Really can't go wrong either way... I faced the same dilemma myself a few months ago, except I liked the trigger on the Ruger. I ended up with the Ruger GP100 WC. Really enjoying it, good weight & balance... built to last. Both are good choices, so it will come down to budget, features and finish that work for you.

Good luck.


----------



## HighlandLofts (Jan 7, 2014)

I have two Ruger GP100s both stainless, 357 six inch and a 327 federal mag four inch. Both are pleasant shooters and uilt to last. This year a 686 in on the top of list of guns to buy. You can't go wrong with either of these two handguns, the 686 will probably always bring a higher re-sale price. 

If it were me I'd buy the 686 and down the road pick up a GP100, but I buy guns when ever I see them at a decent price. If I stuck with whats on my want list exclusivly I would of had my want list bought a few years ago. But good deals come and if you don't jump on them,They'll be gone.


----------



## paratrooper (Feb 1, 2012)

The S&W 686 is one of the most desirable .357 magnums available, especially with a 6" bbl. A great all around handgun.

I have many S&W's, but I do prefer the earlier ones. I have a 6" 686, and it's a 686-3 model. I'm not all that big of a fan of their later models with the integrated lock. Most of my S&W's are -2 or -3 production series. I have some that are "no dash" models, indicating first-run production.

One thing to consider about the S&W 686, is that it will hold and maintain it's value for many years to come. If taken proper care of and not abused, it will actually appreciate in value, whereas the Ruger might a little, if any at all.

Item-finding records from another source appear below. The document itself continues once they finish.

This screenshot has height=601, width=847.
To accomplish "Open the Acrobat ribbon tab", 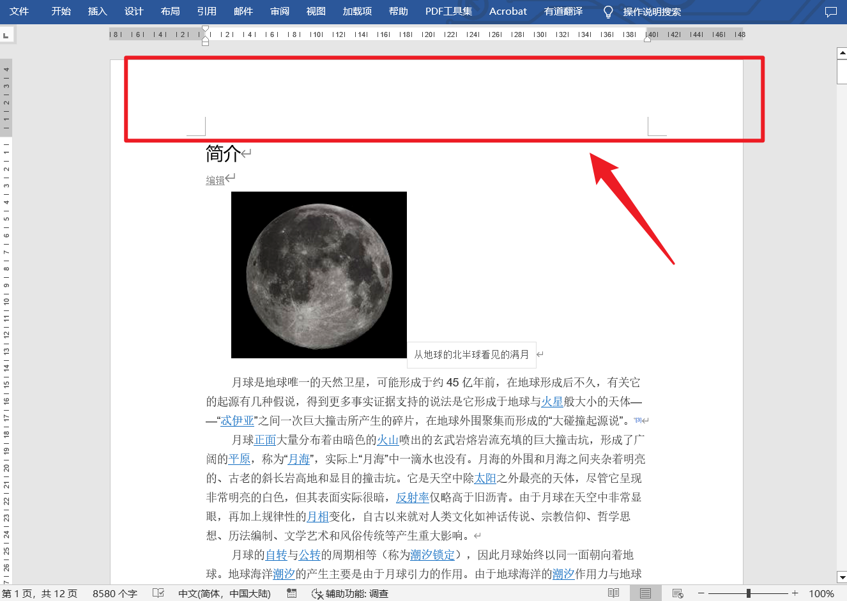I will point(508,11).
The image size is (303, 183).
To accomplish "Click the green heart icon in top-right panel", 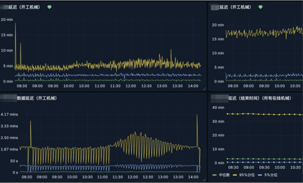I will pyautogui.click(x=260, y=7).
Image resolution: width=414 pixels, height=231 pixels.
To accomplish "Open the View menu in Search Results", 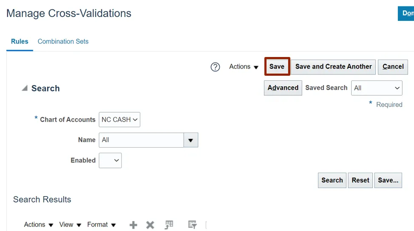I will coord(70,225).
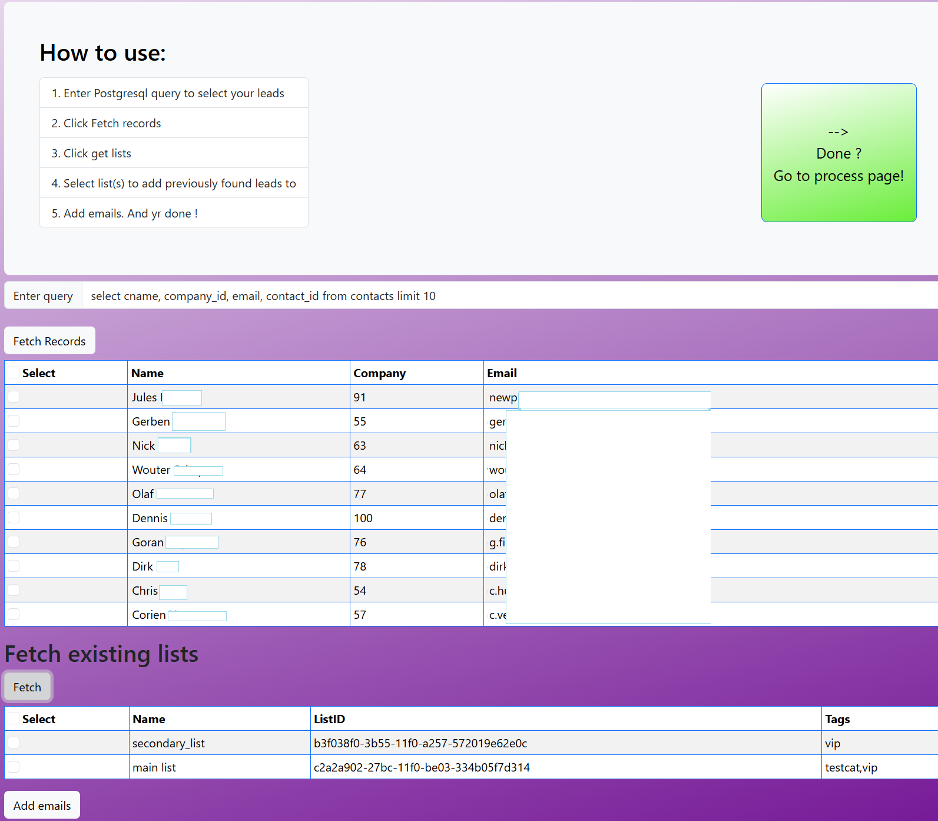
Task: Select the main list checkbox
Action: click(x=14, y=767)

If you do decide to go with the S&W, it would be worth while to find an earlier model. It will cost more, depending upon if used or new (they are still out there), and the condition, if used.

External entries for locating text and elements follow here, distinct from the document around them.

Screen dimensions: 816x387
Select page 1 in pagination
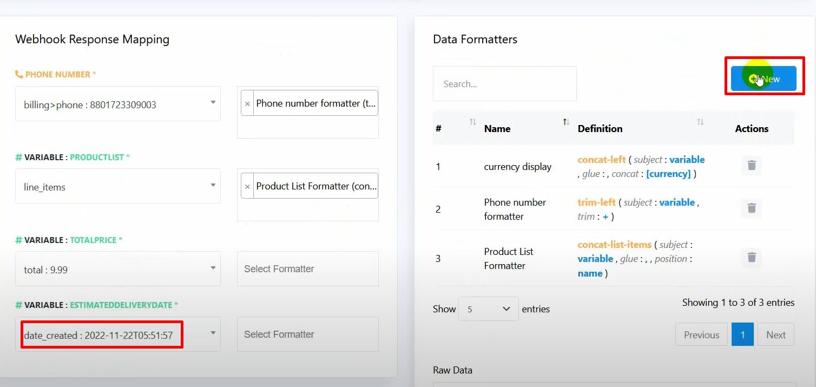pos(742,334)
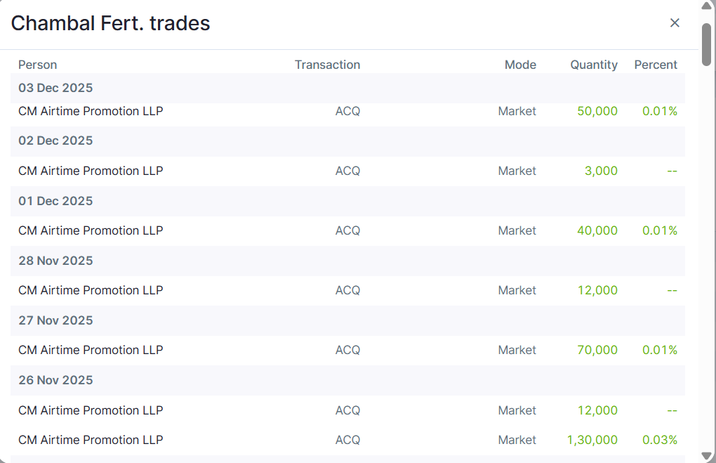Close the Chambal Fert. trades dialog

675,23
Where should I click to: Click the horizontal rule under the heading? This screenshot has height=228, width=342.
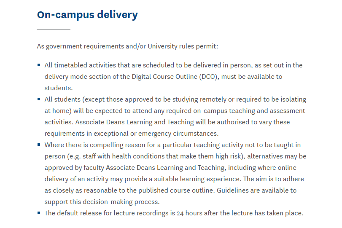coord(54,29)
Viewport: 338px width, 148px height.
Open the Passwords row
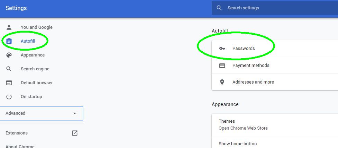click(275, 49)
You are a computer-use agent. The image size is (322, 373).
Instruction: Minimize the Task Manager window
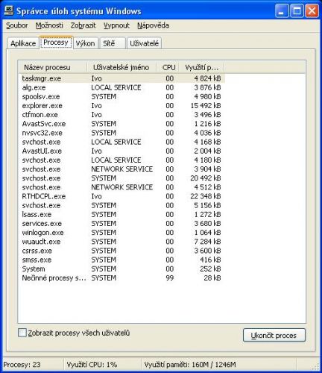pos(282,11)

You can check out Guns for Sale - Online Gun Auction - Buy Guns at GunBroker.com and do a search of some earlier models. The earlier models are worth the extra money and time to find one.


----------



## donk123 (Jun 6, 2013)

could you tell me why earlier models are better. just curious.


----------



## paratrooper (Feb 1, 2012)

donk123 said:


> could you tell me why earlier models are better. just curious.

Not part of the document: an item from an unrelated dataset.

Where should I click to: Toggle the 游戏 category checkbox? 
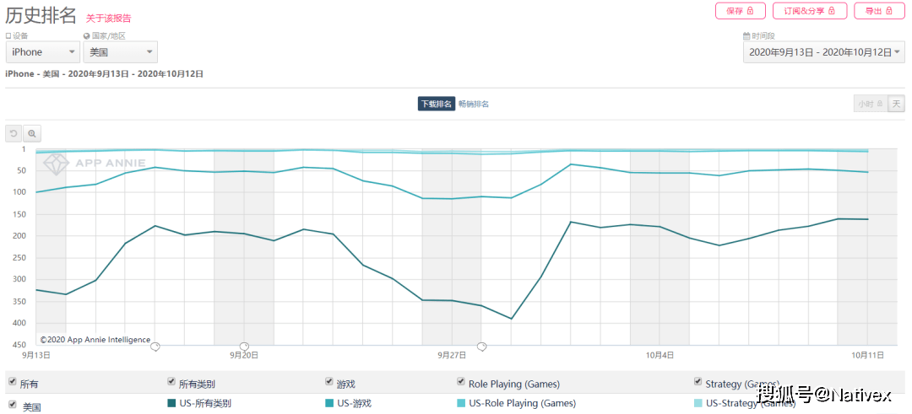point(329,382)
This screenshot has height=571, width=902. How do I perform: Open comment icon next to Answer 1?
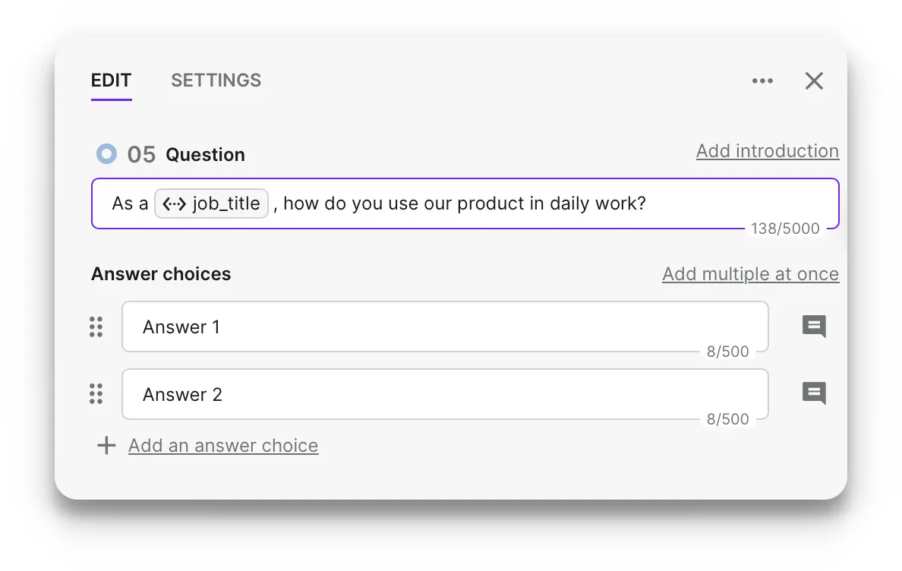(814, 327)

Supposedly, they are manufactured better. S&W has gone thru some," let's say, questionable changes" in the past several years. Many say that their older guns are just of a higher quality. Fit and finish, is the most reported advantage. Another issue is that at some point, S&W went from an actual firing pin, to a transfer-bar type hammer.

Many don't like the fact that several years ago, S&W caved in to the gun haters and incorporated an integrated lock on their revolvers. It not only detracts from the over-all appearance of the gun, some have complained that the lock itself malfunctions at times. Many are not fans of the rubber or updated wood grips that new ones come with.

One fact that cannot be disputed, is that the older models are more desirable and do command a higher price. The older wood grips, in new or pristine condition, are now selling for over $200.00 a pair alone.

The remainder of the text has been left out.